Either way, my sense is that we stand on the brink of a major turning point.
Posted by: A Waco Farmer
Just watched a significant portion of the PBS/Frontline documentary, Bush's War.

From the horror of 9/11 to the invasion of Iraq -- inside the epic story of how the war began & how it's been fought on the ground in Iraq and inside the government.

In brief: as always with any Frontline treatment of this president, there is much to say. I cannot promise that I will ever rise to any systematic attempt to offer balance, address the myriad sly omissions, or speak to the numerous invidious undertones. However, I expect that such a project could easily match the documentary itself in length and complicated story lines.

In praise of PBS, the documentary continued the Frontline tradition of artistic excellence; these works of partisan-skewed contemporary history are breathtakingly beautiful to watch.

In short, however, the tenor of Bush's War can be summed up most succinctly with this humble fact: out of four hours and thirty minutes of detailed reporting concerning the war in Iraq and the political skullduggery of the Bush White House, spanning more than six years, the documentary offered thirty seconds to Year Five and the successful "surge," with literally no mention of an Anbar Awakening or David Petraeus.

Enough said.
Posted by: A Waco Farmer
This week marks five years of our war in Iraq and counting. Looking back to 2002, those of us who supported American military action against Saddam perhaps expected "an easier triumph, and a result [quite frankly] more fundamental and astounding," but the war persists.

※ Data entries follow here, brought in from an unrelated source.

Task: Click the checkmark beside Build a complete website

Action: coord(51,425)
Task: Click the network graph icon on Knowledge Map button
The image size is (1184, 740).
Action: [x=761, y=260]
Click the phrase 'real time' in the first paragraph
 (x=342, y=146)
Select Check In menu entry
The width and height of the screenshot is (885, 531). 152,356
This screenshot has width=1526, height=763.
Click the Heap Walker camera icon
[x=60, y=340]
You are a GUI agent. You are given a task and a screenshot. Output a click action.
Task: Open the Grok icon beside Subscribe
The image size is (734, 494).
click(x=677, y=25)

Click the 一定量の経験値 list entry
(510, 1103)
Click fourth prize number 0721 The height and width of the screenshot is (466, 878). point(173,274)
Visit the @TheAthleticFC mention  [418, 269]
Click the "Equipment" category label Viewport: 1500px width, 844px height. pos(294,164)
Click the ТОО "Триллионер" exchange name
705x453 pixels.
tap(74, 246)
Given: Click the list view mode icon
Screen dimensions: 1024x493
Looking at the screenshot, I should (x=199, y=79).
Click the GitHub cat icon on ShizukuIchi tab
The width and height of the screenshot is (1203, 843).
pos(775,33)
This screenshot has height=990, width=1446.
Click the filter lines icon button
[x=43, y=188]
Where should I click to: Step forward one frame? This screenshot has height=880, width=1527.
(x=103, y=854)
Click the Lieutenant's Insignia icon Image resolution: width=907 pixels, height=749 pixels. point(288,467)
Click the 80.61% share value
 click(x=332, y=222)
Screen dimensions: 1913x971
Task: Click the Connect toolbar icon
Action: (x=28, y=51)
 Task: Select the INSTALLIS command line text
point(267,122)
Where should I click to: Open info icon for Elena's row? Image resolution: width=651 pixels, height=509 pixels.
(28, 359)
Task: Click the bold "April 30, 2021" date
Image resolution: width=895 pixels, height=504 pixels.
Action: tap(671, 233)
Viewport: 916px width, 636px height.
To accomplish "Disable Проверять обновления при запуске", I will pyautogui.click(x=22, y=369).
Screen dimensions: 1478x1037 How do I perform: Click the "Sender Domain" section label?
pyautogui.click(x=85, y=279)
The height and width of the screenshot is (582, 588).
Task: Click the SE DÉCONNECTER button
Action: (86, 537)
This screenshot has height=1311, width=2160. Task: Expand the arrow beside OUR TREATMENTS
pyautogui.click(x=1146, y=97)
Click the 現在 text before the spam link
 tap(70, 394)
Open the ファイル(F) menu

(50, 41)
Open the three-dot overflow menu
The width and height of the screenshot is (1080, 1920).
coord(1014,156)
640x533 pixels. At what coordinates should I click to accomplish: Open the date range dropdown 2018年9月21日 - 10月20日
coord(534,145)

Please read this review of reasons that going into Iraq made sense at the time (re-recycled from previous posts for the sake of consistency). At the conclusion, there is also a question from a year or so ago (pre-surge), which asks, "Now What?" Thirteen months later, in the midst of a tumultuous presidential election year, this interrogatory remains the fundamental decision for our generation. Please read and comment. I would very much like to hear from you all on this.

Why did we have to go?

1. Saddam was bad. He deserved ouster, capture, trial, and execution. Twenty-five million Iraqis deserved an opportunity to take control of their lives free of Saddam's oppressive regime.

2. Saddam was at war with the United States and a threat to regional security. For more than a decade, we flew combat missions over Iraq and drew anti-aircraft fire everyday. Our forces were stationed in Saudi Arabia to neutralize the threat Saddam posed to the region. Our presence in Saudi (part of our essential commitment to preserving the peace) irritated the international Muslim community. In fact, Osama bin Laden cited our presence in Saudi Arabia as the casus belli for war against America in general and 9-11 specifically.

3. Saddam was contained--but only as a result of the costly military commitments cited above. In addition, Saddam was contained as a result of a United Nations sanctions regime. Before the war, several human rights organizations charged that the heartless US-driven sanctions policy had killed upwards of 500,000 Iraqis through malnutrition and lack of adequate medical attention. Later, we learned of massive corruption on the part of the UN in administering the sanctions against Saddam's Iraq. Moreover, by 2002, the flagging resolve of the French and other European powers threatened the entire sanctions program. Containment was a leaky policy taking on more water every day.

4. Saddam unbound meant a return to the status quo ante bellum in which he had threatened his neighbors and worked assiduously to manufacture and deploy weapons of mass destruction.

5. Saddam and 911? It is a long held article of faith in the mainstream media that "911 and Iraq were not connected." This is nonsense. What they mean to say is that Saddam and his regime were not complicit in the terrorist attacks of 911. Those two statements are not the same. Conflation of these two distinct ideas belies a fundamental misunderstanding of the task that confronts us.

» Read More

Posted by: A Waco Farmer
Tuesday on Fresh Air, Terry Gross interviewed Washington Post correspondent Thomas Ricks.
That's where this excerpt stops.